▸ **ASSIGNMENT**
Locate the string "will" in the records below. Copy every line where it occurs.

*** THE INPUT ***

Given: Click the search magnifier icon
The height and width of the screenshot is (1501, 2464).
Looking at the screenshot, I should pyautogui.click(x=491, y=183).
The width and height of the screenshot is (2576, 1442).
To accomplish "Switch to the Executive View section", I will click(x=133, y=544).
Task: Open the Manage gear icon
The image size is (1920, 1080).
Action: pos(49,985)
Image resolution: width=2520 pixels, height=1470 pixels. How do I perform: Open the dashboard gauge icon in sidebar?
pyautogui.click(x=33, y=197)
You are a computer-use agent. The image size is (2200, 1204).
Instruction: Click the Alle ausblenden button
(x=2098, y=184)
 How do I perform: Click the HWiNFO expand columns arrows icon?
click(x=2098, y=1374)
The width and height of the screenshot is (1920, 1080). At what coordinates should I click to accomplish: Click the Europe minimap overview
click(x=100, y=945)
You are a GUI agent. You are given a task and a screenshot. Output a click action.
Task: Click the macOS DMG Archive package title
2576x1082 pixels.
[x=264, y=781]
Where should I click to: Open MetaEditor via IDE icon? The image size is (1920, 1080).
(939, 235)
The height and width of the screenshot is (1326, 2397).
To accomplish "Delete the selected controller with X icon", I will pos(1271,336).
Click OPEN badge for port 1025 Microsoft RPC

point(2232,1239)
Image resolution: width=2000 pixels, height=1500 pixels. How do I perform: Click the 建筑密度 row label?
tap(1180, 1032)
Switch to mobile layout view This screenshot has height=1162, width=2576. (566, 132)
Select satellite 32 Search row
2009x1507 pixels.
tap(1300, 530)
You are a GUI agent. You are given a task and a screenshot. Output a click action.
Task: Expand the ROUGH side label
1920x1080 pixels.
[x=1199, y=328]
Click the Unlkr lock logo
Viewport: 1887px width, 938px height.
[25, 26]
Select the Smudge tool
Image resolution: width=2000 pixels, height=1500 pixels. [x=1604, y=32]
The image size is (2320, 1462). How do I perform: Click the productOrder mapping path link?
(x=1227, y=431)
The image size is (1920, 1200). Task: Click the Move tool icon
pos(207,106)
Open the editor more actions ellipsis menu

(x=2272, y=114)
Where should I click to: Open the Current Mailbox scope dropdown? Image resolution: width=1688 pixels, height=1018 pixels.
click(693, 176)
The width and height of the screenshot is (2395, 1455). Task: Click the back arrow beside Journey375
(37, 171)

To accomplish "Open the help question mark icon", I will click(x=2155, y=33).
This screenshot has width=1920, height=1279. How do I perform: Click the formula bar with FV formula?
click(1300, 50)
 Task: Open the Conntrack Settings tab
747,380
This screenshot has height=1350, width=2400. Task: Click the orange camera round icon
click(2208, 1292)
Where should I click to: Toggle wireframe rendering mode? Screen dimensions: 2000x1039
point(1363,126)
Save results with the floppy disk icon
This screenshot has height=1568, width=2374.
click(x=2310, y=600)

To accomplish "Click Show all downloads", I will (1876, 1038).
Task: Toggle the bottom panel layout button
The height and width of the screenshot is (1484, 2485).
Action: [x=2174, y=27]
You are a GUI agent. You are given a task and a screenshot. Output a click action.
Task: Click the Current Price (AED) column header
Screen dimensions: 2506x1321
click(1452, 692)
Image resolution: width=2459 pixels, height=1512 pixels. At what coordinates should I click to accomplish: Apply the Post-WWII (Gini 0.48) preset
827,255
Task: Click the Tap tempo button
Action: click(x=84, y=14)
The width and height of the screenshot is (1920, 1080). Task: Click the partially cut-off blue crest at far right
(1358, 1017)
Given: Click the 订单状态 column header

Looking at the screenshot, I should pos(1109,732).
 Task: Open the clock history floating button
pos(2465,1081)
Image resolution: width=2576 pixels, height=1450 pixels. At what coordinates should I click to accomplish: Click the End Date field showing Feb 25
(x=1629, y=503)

*** End of THE INPUT ***

▸ **FINISHED TASK**
To accomplish "Switch to the Executive View section", I will click(x=133, y=544).
To accomplish "Delete the selected controller with X icon", I will pos(1271,336).
To accomplish "Open the help question mark icon", I will click(x=2155, y=33).
To accomplish "Click Show all downloads", I will (1876, 1038).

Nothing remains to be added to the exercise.